Los mismos procesos pueden poner freno a la violencia a mayor escala, aunque no tan fácilmente. Como ya se vio en los dos capítulos anteriores, el mundo está echándose a perder por culpa de pequeñas guerras y crueles actos de terrorismo. Se han perpetrado miles de actos de terrorismo. Algunos nos ofrecen lecciones inequívocas sobre cuáles podrían ser las respuestas. Nos fijaremos en dos de ellas.
En primer lugar, el 27 de junio de 1976 los terroristas del Frente Popular para la Liberación de Palestina secuestraron el vuelo 139 de Air France que había despegado de Atenas. Repostaron en Libia y aterrizaron en Entebbe, en Uganda. Mantuvieron como rehenes a 105 pasajeros israelíes en el aeropuerto, con el consentimiento de Idi Amin Dada y pretendían intercambiarlos por una larga lista de palestinos juzgados por terrorismo y encarcelados en Israel.
Los israelíes prepararon un equipo de comandos, que construyó un modelo a escala reducida del aeropuerto de Entebbe para planificar, probar, practicar y perfeccionar un plan de rescate muy complejo. Cuando consiguieron reducir el ensayo a 55 minutos, embarcaron a los hombres, los vehículos y el material en cuatro inmensos Hércules, que recorrieron los 4000 kilómetros sin ser detectados por ningún radar. Junto a ellos volaban dos Boeing 707; uno servía de puesto de mando y de telecomunicaciones y el otro de hospital móvil.[61]

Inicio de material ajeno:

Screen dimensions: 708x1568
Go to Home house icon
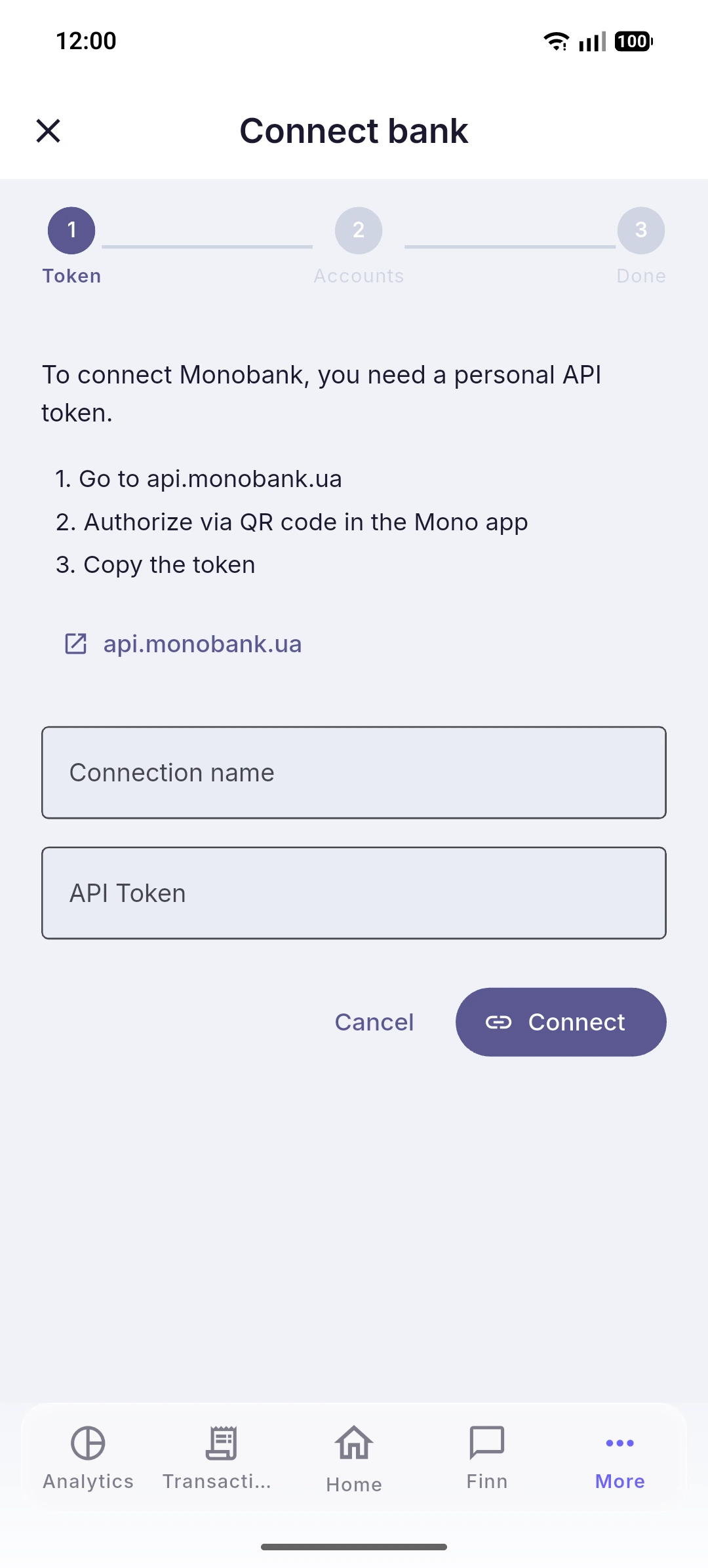[354, 1443]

El teniente coronel Yonni Netanyahu condujo la Operación Rayo en tierra. Un minuto después de la medianoche del 4 de julio, el equipo de Netanyahu se enfrentó al ejército de Uganda y a los diez terroristas islámicos y alemanes. Tras 53 minutos de enfrentamiento, los cuatro Hércules levantaron el vuelo desde el aeropuerto de Uganda. Con ellos viajaban todos los soldados israelíes, así como 103 rehenes vivos de los 105 capturados. (Uno murió en la refriega; otro se encontraba en el hospital de Kampala y moriría poco después.) El comando mató a unas cuatro docenas de soldados ugandeses de Amin y a siete de los diez terroristas. Hicieron prisioneros a los otros tres. Murió uno de los miembros del comando israelí: el propio coronel Netanyahu.

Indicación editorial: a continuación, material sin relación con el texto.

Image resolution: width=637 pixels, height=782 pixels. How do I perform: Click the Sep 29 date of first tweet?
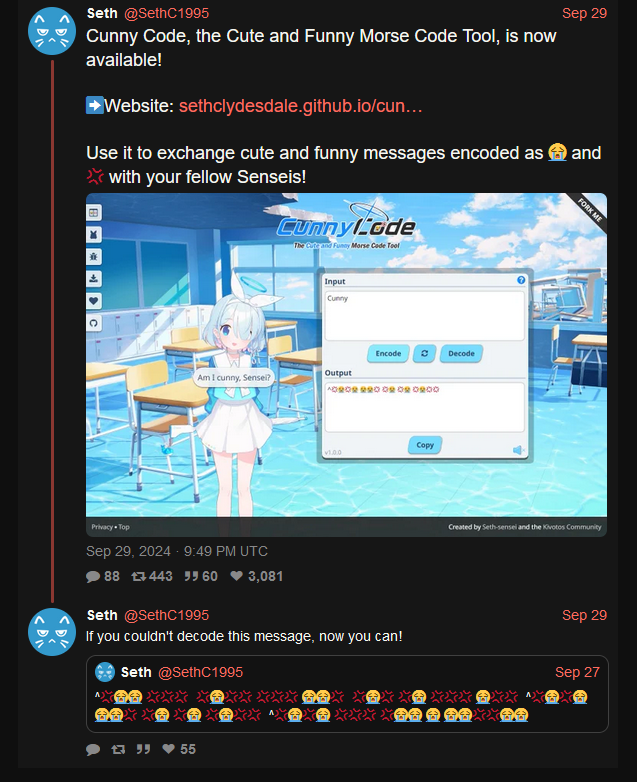[x=584, y=13]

En segundo lugar, la respuesta de Estados Unidos a los bombardeos de las embajadas norteamericanas de Kenia y Tanzania ordenado por Osama bin Laden en 1998, ya mencionada en el capítulo 7, fue bastante distinta.[62] Estados Unidos lanzó dos ataques de represalia con misiles de crucero Tomahawk dirigidos por control remoto, cada uno de ellos con una cabeza no nuclear de 400 kilogramos. Unos 70 misiles impactaron sobre los campos de entrenamiento terroristas de Bin Laden al sur de Kabul, Afganistán. Otros seis cayeron sobre una instalación química en Jartum, Sudán, en la que presuntamente se fabricaban sustancias químicas para la obtención del mortífero gas nervioso VX. Ambos ataques alcanzaron sus objetivos, pero Bin Laden salió ileso.
No existe una única política o estrategia pública que permita crear una protección o inmunidad completa ante los ataques terroristas. Sin embargo, en todas las formas de guerra, la mayor inmunidad posible se fundamenta en los individuos de un grupo social que mantienen una voluntad firme y deciden rápidamente poner en marcha unas represalias decisivas y masivas contra cualquier incidente terrorista. Negociar con los terroristas no es sino una invitación a que se cometan más ataques terroristas en el futuro.